Rentech, which has its sights set on biofuels as well, actually makes most of its revenue from nitrogen fertilizer. It's the fertilizer business that drives results right now and keeps the company solvent.

Solazyme's products can be used to make everything from makeup to food products to jet fuel. This is a diverse base that the company hopes to draw a number of product lines from. Dow Chemical (NYSE: DOW) and Unilever have partnered with the company to make products such as soap, detergent, and de-icing materials. These products have higher margins than fuel, but will they grow fast enough?

Why I'm cautious
Unlike many of my Foolish friends, I'm much more worried about these biofuel stocks, in particular Solazyme. The company makes oil from algae using a variety of feedstocks. It is very proud of powering a U.S. Navy destroyer, a Maersk cargo ship, and the first U.S. commercial flight on biofuels with United Airlines. But what's to keep this company from going to way of ethanol?

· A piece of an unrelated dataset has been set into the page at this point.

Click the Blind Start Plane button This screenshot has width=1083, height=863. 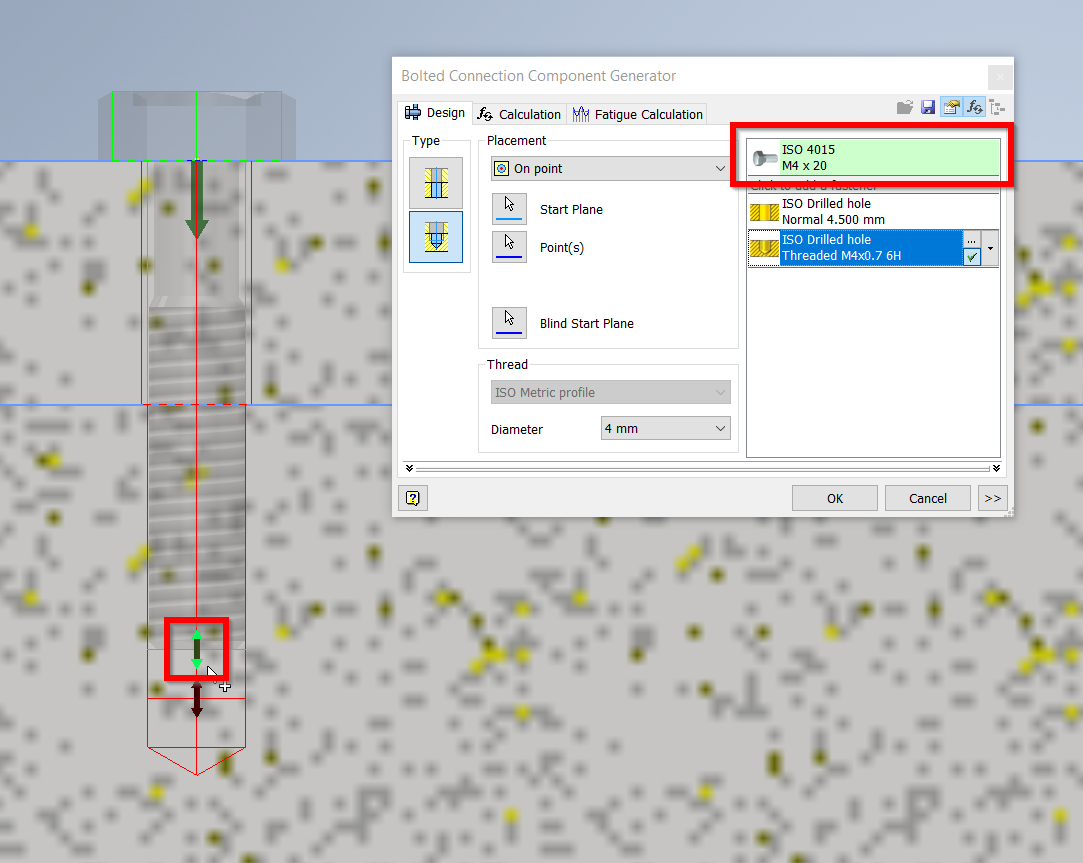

Solazyme uses "low-cost plant sugars" such as sugarcane, switchgrass, corn, and forest residue. I feel like I've seen this movie before. Sugarcane and corn are already used for biofuels, so why reinvent a failed square wheel? A number of other feedstocks are named, but these sources of energy must grow from somewhere, and ethanol showed that a cheap feedstock can become expensive when you try to scale up production.

You would think a company like this would at least be growing like a weed, like Amyris is. But Solazyme saw revenue fall 35.7% in the fourth quarter. Product revenues are barely big enough to mention. Yes, the company has a joint venture with Bunge (NYSE: BG), which could produce a massive amount of oil, but the financial terms aren't known so it's hard to judge the impact.

Some will say that I don't understand the model, just like I didn't understand Energy Conversion Devices, Ener1, or A123 Systems. All of these companies relied on hope in their business plans, just like Solazyme does: hope that the market will grow quickly, hope that raw material costs won't rise, hope that production plants aren't more expensive than planned, and most importantly hope that they won't run out of cash before all of these things take place. Hope is a tantalizing thing, but it doesn't often make a good investment.

Foolish bottom line
It's far too early to say that any of the emerging biofuels companies will be successful or even survive. Losses have been piling up, and the companies face a lot of the same challenges that ethanol faced in its early days. Without government support long term, I don't see this ending differently unless these companies can make nutritionals, health sciences, or lubricants a big market in a short amount of time.

I've watched too many companies built on cool technology and a lot of potential fail to make it over the last few years to buy into biofuels stocks right now. My contrarian view even leads me to make an underperform call on Solazyme over the next three years. I just don't think the company will ramp as quickly as expected and its big cash cushion will burn up quickly.